ElderShield has been the talk of the town for awhile now.
Why did this scheme go through so much love and hate?
In this article, we cover the important claim statistics and interesting facts on this topic.
It’ll be very enlightening and gives light on why the new scheme CareShield Life is created.
So, read on!
ElderShield is a long term care insurance scheme that provides a monthly payout for a fixed amount of time, when a severe disability happens.
As long as you’re a Singapore Citizen or Permanent Resident, you’ll be automatically enrolled into ElderShield once you reach the age of 40 (for those born in 1979 or earlier).
This will not be the same for those born in 1980 or later as they will be under the new CareShield Life scheme. However, those who are on ElderShield can still switch to CareShield Life. If you want to know more, learn more about the differences between ElderShield and CareShield Life.
The ElderShield scheme is initiated by the Ministry of Health in 2002 but administered by three insurance companies:
- Great Eastern
- NTUC Income
Premiums for this severe disability insurance can be paid using your CPF MediSave balance.
Let’s look at the statistics of ElderShield claims.
1) Out of 1.3 million Singaporeans covered under ElderShield, only 15,600 policyholders had claimed
To claim from ElderShield, you need to be unable to perform at least 3 out of 6 Activities of Daily Living.
These are the 6 ADLs:
Although full data is not readily available, there is one review report that gives us some light on this section.
As of 2017, there were 1.3 million Singaporeans covered under ElderShield.
Out of which, only 15,600 had claimed since 2002. And only 6,300 policy owners are still actively claiming (if one were to recover, payouts stop).
In a very crude way to calculate the claim rate, we take claims made/total population covered.
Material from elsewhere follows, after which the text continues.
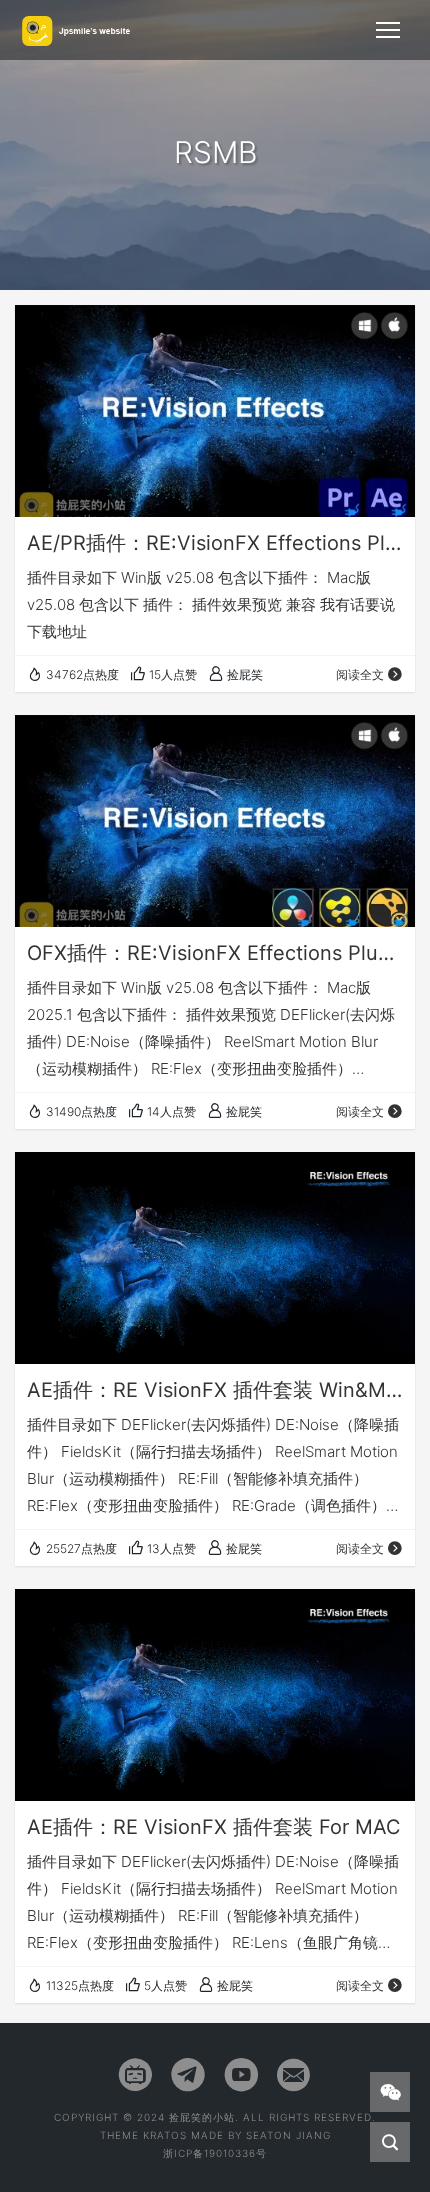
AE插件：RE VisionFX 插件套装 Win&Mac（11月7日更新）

Claim Rate: 1.2% (15,600/1,300,000*100)
This figure seems low but it doesn’t tell the full story.
More on that later.
2) ElderShield premiums amounting to $3.3 billion were collected
At the end of 2017, a total of $3.3 billion in premiums were collected.
This amount seems excessively high when we compare the amount of claims being disbursed.
And this was one of the reasons why there were a lot of chatter surrounding ElderShield.
3) Only $133 million were paid out in ElderShield claims
Out of the $3.3 billion collected, only $133 million were paid out in claims.
Mathematically, the claims paid out account for only 4.03% of all premiums collected.
And this made some people question the scheme.
4) The median age of policy owners is 52 years old; the median age at which claims were made is 67 years old
Nobody likes to be taken advantage of.
Upon first look, it seems that the ElderShield scheme is extracting more of Singaporeans’ resources rather than benefitting them.
However, I think greater emphasis should be made on why the figures are as such.
The reason is because of pre-funding.
How does it work?
The probability of a severe disability is much lower when you’re younger compared to when you’re older.
So the premiums you’re forking out right now are usually meant to be paid out when you’re older.
This is reinforced by the fact that ElderShield premiums stop at age 65 but the coverage is for life.
It’s basically to “save for a rainy day”.
This scenario is also reflected in the reports:
Median age of policy owners: 52 years old
Median age which claims were made: 67 years old
So a majority of policyholders have yet to reach that age for claims.
And therefore, the current “claim rate” does not reflect the true picture and claim payouts will be much higher in years to come.
5) The Government will take over the ElderShield portfolio
This is a significant move.
They will administer the scheme on a not-for-profit basis.
For example, if the future claim experience turns out better than expected, there can be premium rebates for the ElderShield policyholders.
As for those who are currently on ElderShield and wish to upgrade to CareShield Life, you’re able to do so in 2021, provided you’re not already severely disabled.
While there are ups and downs with the existing ElderShield scheme, I believe the government has done a good job.
They conducted a serious review on its existing framework and came out with the new CareShield Life scheme.
They learnt from past experiences so as to benefit the future cohorts.
The government will also not be profiting from CareShield Life. Any surpluses will stay within the fund and not be transferred to other government schemes. Examples of how this will benefit policy owners are premium rebates and higher payouts.